🦔 PostHog provides open-source web & product analytics, session recording, feature flagging and A/B testing that you can self-host. Get started - free.
Whenever a graph containing 365 days worth of data is recalculated, we run the whole calculation over the whole time range.
We could instead leverage past results to speed up queries on dashboards.
Describe the solution you'd like
Note: This project depends on person-on-events for both person_id and person properties to be immutable across time.
Create a new function similar to execute_timeseries_query(query, filter, now, window_time=timedelta(days=0), buffer_time=timedelta(days=1))
This function would:
Load previous partial results from redis if any
Modify the query to run over time period without any results
Combine cached and clickhouse-fetched data
Save results to redis
Return response
Details of a possible implementation
Cache/result format
Response is a List[TimeSeries]
@dataclass
class TimeSeries:
values: List[float]
dates: List[str]
breakdown_value: Any
Note that zero values are filled in in values/dates.
Determining date range to run query on
Multiple components should be taken into account when deciding what time range to run query on:
Person time-to-merge (P): Amount of time we allow for users to change their person_id. We can’t cache anything during this period if query uses person_id anyhow. Instance setting.
Ingestion allowance (I): By default we should not cache anything from the running hour/day. Instance setting.
Conversion window (C): Only set for weekly/monthly active users queries. We extend the time period by up to C to make sure conversions are properly accounted for.

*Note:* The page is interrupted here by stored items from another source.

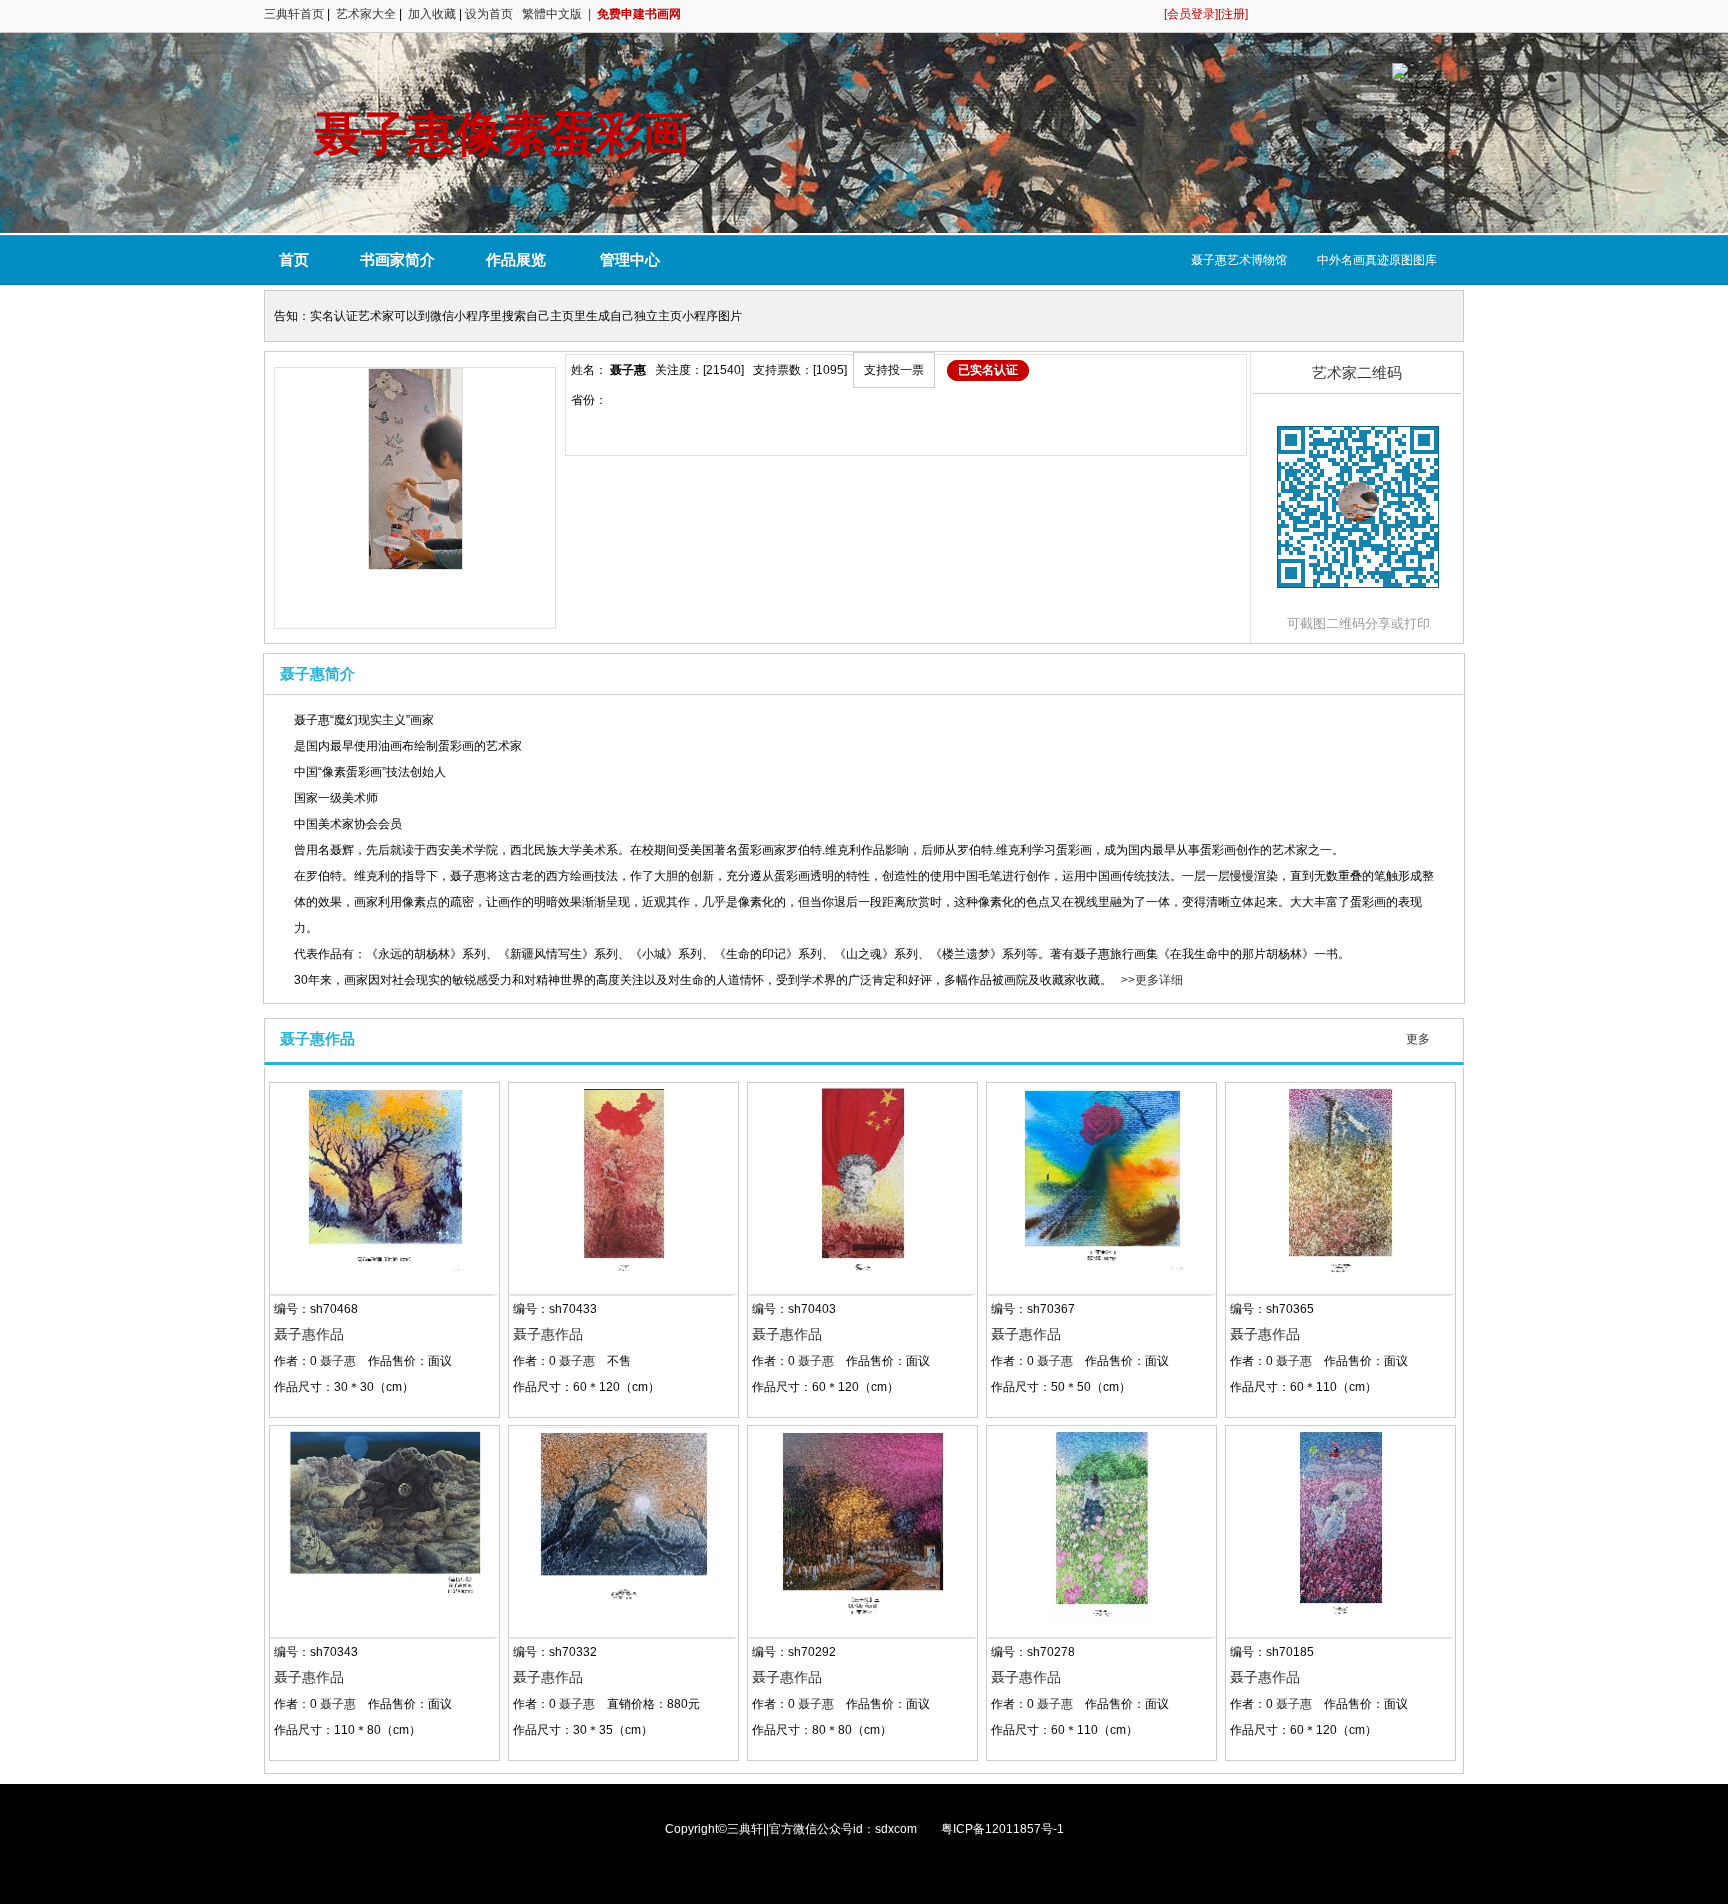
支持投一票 (894, 370)
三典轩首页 (294, 14)
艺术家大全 (366, 14)
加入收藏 (432, 14)
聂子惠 (338, 1361)
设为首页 (489, 14)
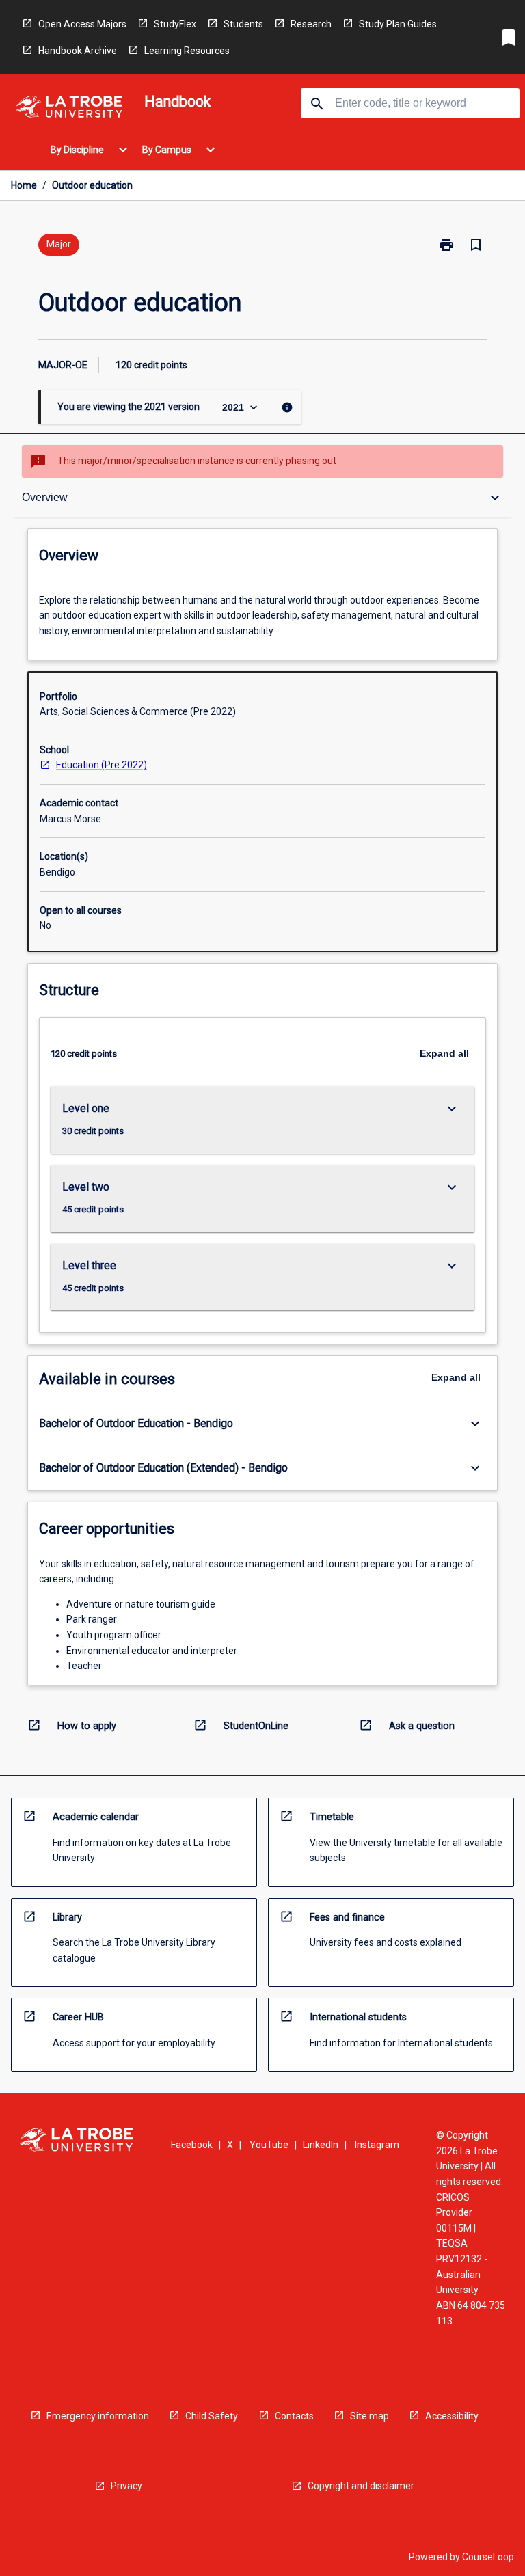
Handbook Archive (77, 50)
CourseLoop (488, 2556)
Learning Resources (187, 50)
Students (243, 23)
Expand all (444, 1053)
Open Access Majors (82, 23)
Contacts (294, 2416)
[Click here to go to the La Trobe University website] (69, 109)
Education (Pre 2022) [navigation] (101, 764)
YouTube (269, 2144)
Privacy (126, 2485)
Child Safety (211, 2416)
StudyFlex (175, 23)
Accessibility (452, 2416)
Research (311, 23)
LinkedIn (320, 2144)
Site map (369, 2416)
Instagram (377, 2144)
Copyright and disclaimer (361, 2485)
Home (24, 185)
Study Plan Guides (398, 23)
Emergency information (97, 2416)
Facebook (192, 2144)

Passed into the module depending on the callsite.
As such, assuming a query for [Start, End] time range with cached data between [CStart, CEnd], we run query in range [QStart, End] where
QStart = max(Start, CEnd - max(P, I) - C)
Note that if C is set, some results need to be discarded/cached results preferred.
Modifying the query
This can be done in two ways:
Leveraging the clickhouse SQL parsing built into
Relying on standard parameter naming patterns (e.g. date_from, date_to) and modifying these accordingly
Cache keys
Cache key calculations use normal filter hash methods as used in overall results caching.
Combining results
In most cases, combining results is done by summing values from appropriate dates with each other
Analysis of specifics
Simple trend queries
SELECT toUInt16(0) AS total,
toStartOfDay(toDateTime('2023-02-13 23:59:59', 'UTC') - toIntervalDay(number)) AS day_start
FROM numbers(dateDiff('day', toStartOfDay(toDateTime('2023-02-06 00:00:00', 'UTC')), toDateTime('2023-02-13 23:59:59', 'UTC')))
UNION ALL SELECT toUInt16(0) AS total,
toStartOfDay(toDateTime('2023-02-06 00:00:00', 'UTC'))
UNION ALL SELECT count(*) as data,
toStartOfDay(toTimeZone(toDateTime(timestamp, 'UTC'), 'UTC')) as date
FROM events e
WHERE team_id = 1
AND event = '$pageview'
AND toTimeZone(timestamp, 'UTC') >= toDateTime(toStartOfDay(toDateTime('2023-02-06 00:00:00', 'UTC')), 'UTC')
AND toTimeZone(timestamp, 'UTC') <= toDateTime('2023-02-13 23:59:59', 'UTC')
GROUP BY date
This query can be easily combined with partial results.
Note:
This removes dates/values-to-arrays behavior from the current query. This would be best handled at the application layer since we’d need to construct dataclasses to combine objects.
We should consider using WITH FILL or handling things in application layer over multiple UNIONs to handle filling-in-zeroes to make the resulting SQL easier to parse.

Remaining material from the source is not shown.